Data in this exercise:
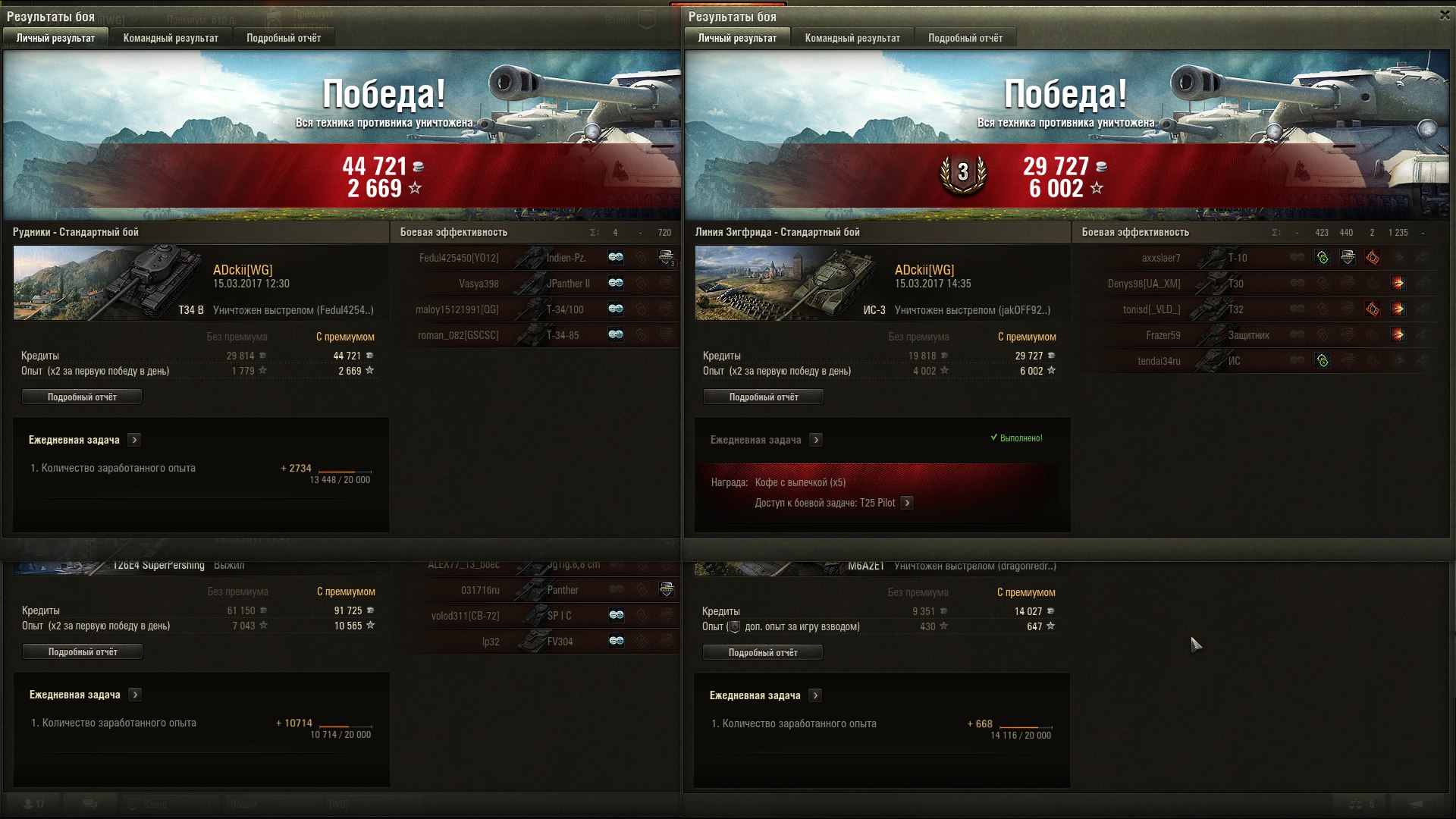Click Подробный отчёт button under T34 B credits
This screenshot has height=819, width=1456.
click(82, 397)
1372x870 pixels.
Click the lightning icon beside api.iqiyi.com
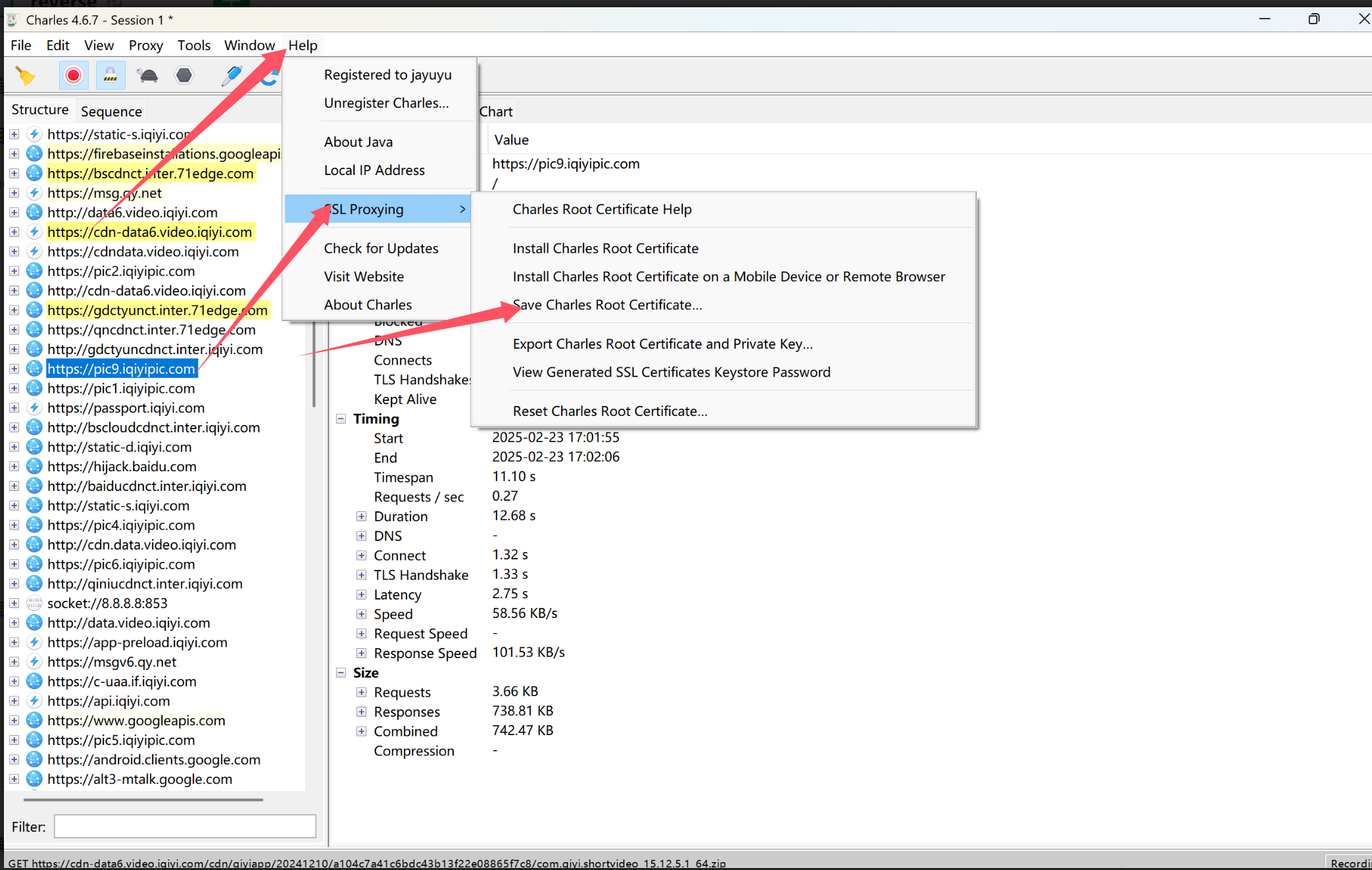34,701
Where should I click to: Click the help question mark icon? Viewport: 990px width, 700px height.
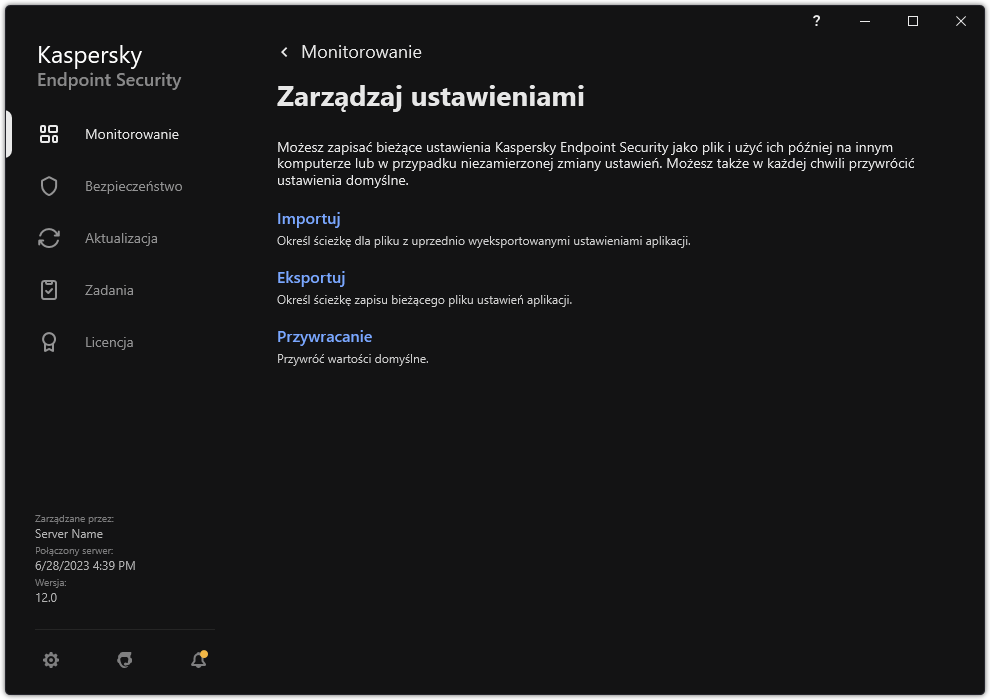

Requirement:
Return every line of the data above that contains the string "height", treating uppercase and lowercase letters as distinct.

Solution for this exercise:
This screenshot has height=819, width=1456.
Where should I click to: Click the help question mark icon? Viewport: 990px width, 700px height.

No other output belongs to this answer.